• Activity list
**1.** In the Columbia alumni news below, how many cases has Miguel Estrada argued before the U.S. Supreme Court?
**2.** Carry the Columbia alumni news below forward from its last sentence.

• Text excerpt

Burns calls the seven decades from the stock market crash in
1929 to the present "the most riveting and fateful period in the
city's entire history, when New York faced its most critical
challenges and took its modern form." Episode 6 is entitled "The
City of Tomorrow" and covers 1929-45, while episode 7 is called
"The City and the World" and takes us up to present
time.
Burns is hardly the film's only Columbia connection. His
co-producer is Steve Rivo '93 and his co-writer is James
Sanders '76. Among College figures contributing to the final
two episodes are professor Ken Jackson, alumni Robert A.M. Stern
'60, Marshall Berman '61 and Mike Wallace '64, and in
one of his final on-screen appearances, Allen Ginsberg
'48.
NOMINATED: President Bush has nominated Miguel Estrada
'83 for the United States Court of Appeals, District of
Columbia Circuit. Estrada is the first Latino to be nominated for
the court, considered by many lawyers to be the second most
important court in the nation after the U.S. Supreme Court. The
nomination was announced along with 10 other federal appeals courts
candidates on May 9.
Born
in Honduras, Estrada is a partner in the Washington, D.C. office of
Gibson, Dunn & Crutcher LLP and has argued 15 cases before the
U.S. Supreme Court. He is a partner of Theodore Olson, who led the
Bush campaign's successful legal battle during the Florida recount.
A graduate of Harvard Law School, Estrada practiced corporate law
in New York with Wachtell, Lipton, Rosen & Katz, then served as
Assistant U.S. Attorney and deputy chief of the Appellate Section
in the Southern District of New York U.S. Attorney's Office. From
1992 until 1997, he served as Assistant to the U.S. Solicitor
General.
HONORED: Arun Kristian Das '95 received the South Asian
Journalists Association's Journalism Award on June 23. A 2001
graduate of Columbia's Graduate School of Journalism, Das will be
honored for his documentary on police shooting deaths in New York
City, Two Deaths Too Many. SAJA gives the awards to
recognize outstanding reporting about South Asia and by South Asian
journalists and students. The award was presented by editor of
Newsweek International Fareed Zakaria at SAJA's national
convention.

• Supplied data

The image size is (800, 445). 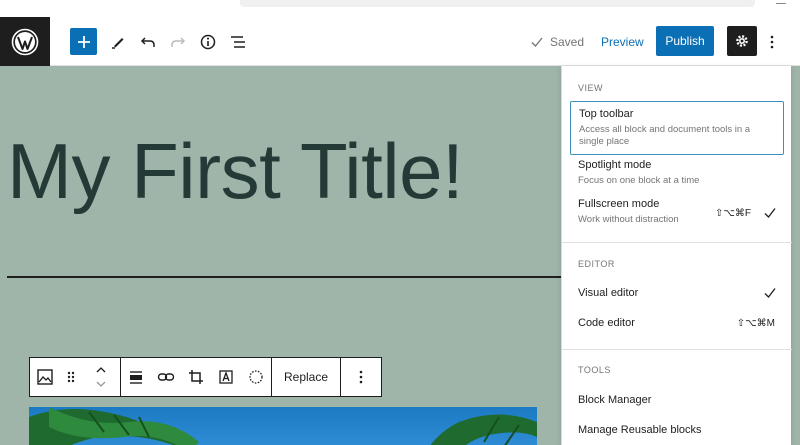 I want to click on view-section-label: VIEW, so click(x=591, y=88).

• Answers provided
**1.** He has argued 15 cases before the U.S. Supreme Court.

**2.**
SCHOLAR: The New York Public Library Center has named
Mike Wallace '64 one of 15 Scholars and Writers for
2001-2002. A professor of history at John Jay College of Criminal
Justice and the City University of New York, Wallace, who earned
both his M.A. and Ph.D. from Columbia, was selected from 293
applicants from 25 countries. The Center for Scholars and Writers
offers a nine-month fellowship that allows novelists, historians,
scientists and others to complete their research close to the
Library's resources. Fellows receive a stipend and office space at
42nd Street and Fifth Avenue and are scheduled as speakers in the
Center's lecture series.
STATMAN: Bruce Levin '68, professor of biostatistics at the
School of Public Health, was named a Fellow of the American
Statistical Association last month in Atlanta. The designation
signifies an individual's "outstanding service to and leadership in
the field of statistical science," according to the organization,
which accorded 48 members the Fellows honor. Levin was cited "for
influential contributions to legal statistics; for the development
of methods for complex discrete data analysis and for sequential
analysis; [and] for statistical leadership in Biostatistics at
Columbia University."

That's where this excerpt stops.